Plan your day so you are not hiking between the hours of 10 am and 4 pm. A great way to avoid the heat is to start walking early. It’s cooler in the mornings and the temperature will be more comfortable to hike in. Late afternoons and evenings are also more suitable for summer hiking. Always bring a flashlight or a headlamp to give yourself the option of hiking out after dark if something slows you down or you choose to continue walking after dusk.
Rule 5: Cool regularly and rest
Taking regular breaks will help to ensure you don’t become dehydrated. Give your body enough time to recover without wasting your energy in the heat. Try to find a shaded area to get out of the sun. Remembering to stop and take a break allows you to enjoy the experience of being out on the trails much more.

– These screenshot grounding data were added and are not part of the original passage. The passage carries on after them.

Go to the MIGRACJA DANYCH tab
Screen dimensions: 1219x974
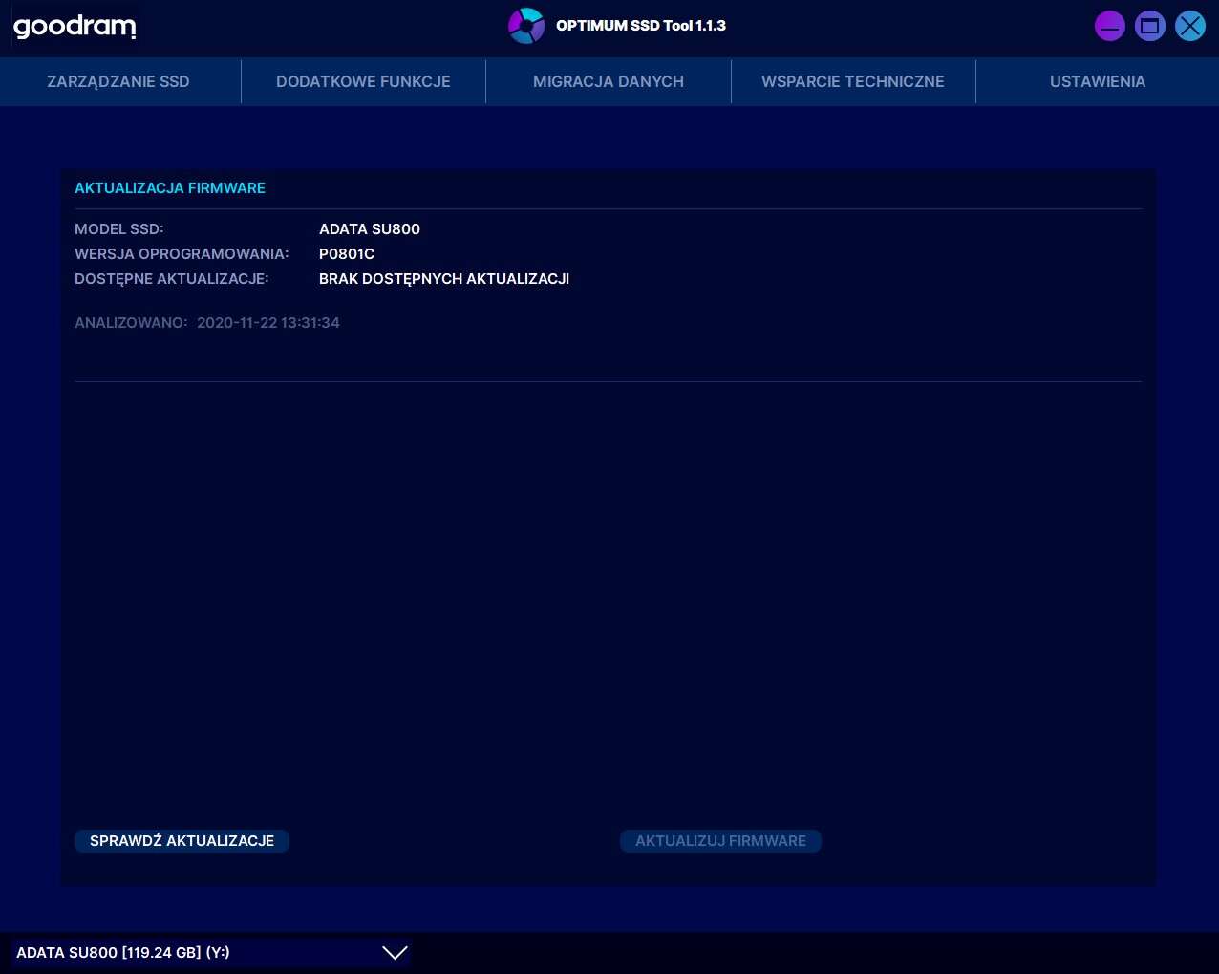[608, 81]
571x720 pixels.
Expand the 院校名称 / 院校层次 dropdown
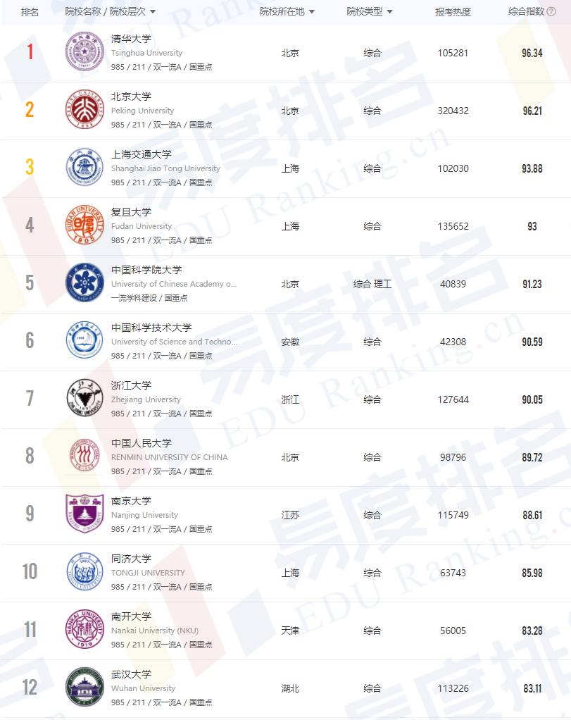[153, 12]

Active cooling methods should be administered. Whenever you reach near water, keep yourself wet. This will not only cool yourself but also make a wonderful difference in how well you feel, especially at the end of the day. Eventually, it will help decrease your core body temperature. Additionally, dip your bandana in water when you are really hot and it can make you feel cooler. If you are wearing a hat also dip it in water periodically.
The inability to stay cool and hydrated may be fatal while hiking in hot temperatures. To prevent dehydration, heat stress, sunstroke, and sunburn, you must be able to keep yourself cool, hydrated, and sun-screened or skin-covered. Wear appropriate and breathable hiking outfit, including shorts or convertible pants (or regular hiking trousers), loose-fitting and light-colored hiking shirt or T-shirt, wool/synthetic socks, hat, and bandana. Don’t forget your sunglasses too.
Start your hike early in the morning and avoid midday hiking. Take a break near shade and water to avoid the worst heat of the day. Have plenty of rest and cool regularly.
If you follow these five rules, your summer hiking trips will be safer and more enjoyable.